The Illinois House of Representatives has passed a rate freeze extension bill that threatens ComEd's ability to deliver reliable electric service and will cost customers more in the long run, according to ComEd.

Following passage in the House, the bill moves to the Senate for consideration. If it passes into law, a rate freeze extension could cause ComEd to lose $1.4 billion annually -- or $4 million per day -- and put the company on the path to bankruptcy.

"Unequivocally, a rate freeze extension is irresponsible policy, illegal and threatens our ability to provide reliable service to our customers," said ComEd President Barry Mitchell. "While supporting this legislation is a politically popular decision, its passage will harm the very people it is intended to protect."

ComEd recognizes that rising electric rates is causing hardship for many customers. Although the problem appears to be most severe in southern Illinois, the company is committed to working constructively with the Illinois Commerce Commission and interested parties to resolve these issues.

ComEd has already taken a number of steps to help customers transition to new rates. Last summer, the company began an education campaign to inform its customers about higher rates that would reflect the real cost of electricity.
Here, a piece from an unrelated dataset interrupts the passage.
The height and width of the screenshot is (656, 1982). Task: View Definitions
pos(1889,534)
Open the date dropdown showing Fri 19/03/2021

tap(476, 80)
Additionally, the company created CARE (Customers' Affordable Reliable Energy), a $40 million package including energy efficiency education and assistance programs for low-income customers, working families and seniors. An important component is the phase-in program, which allows customers to pay the increase over time.

"The vast majority of ComEd customers are dealing constructively with the transition to new rates by taking advantage of the programs available to help them," Mitchell said. "We will continue to work with all parties to identify new ways to help customers with the transition. But rate freeze legislation isn't the answer."

A rate freeze extension would put ComEd under extreme financial pressure and the company could be forced to curtail or limit certain operational expenditures, including storm damage repair, preventative maintenance and system expansion.

When Pacific Gas & Electric (PG&E) went bankrupt, customers were forced to foot the bill for $12 billion of PG&E's debt. Former Gov. Grey Davis bought more than $6 billion worth of electricity on behalf of failing utilities with taxpayers' dollars. And customers paid approximately $450 million of bankruptcy fees and expenses.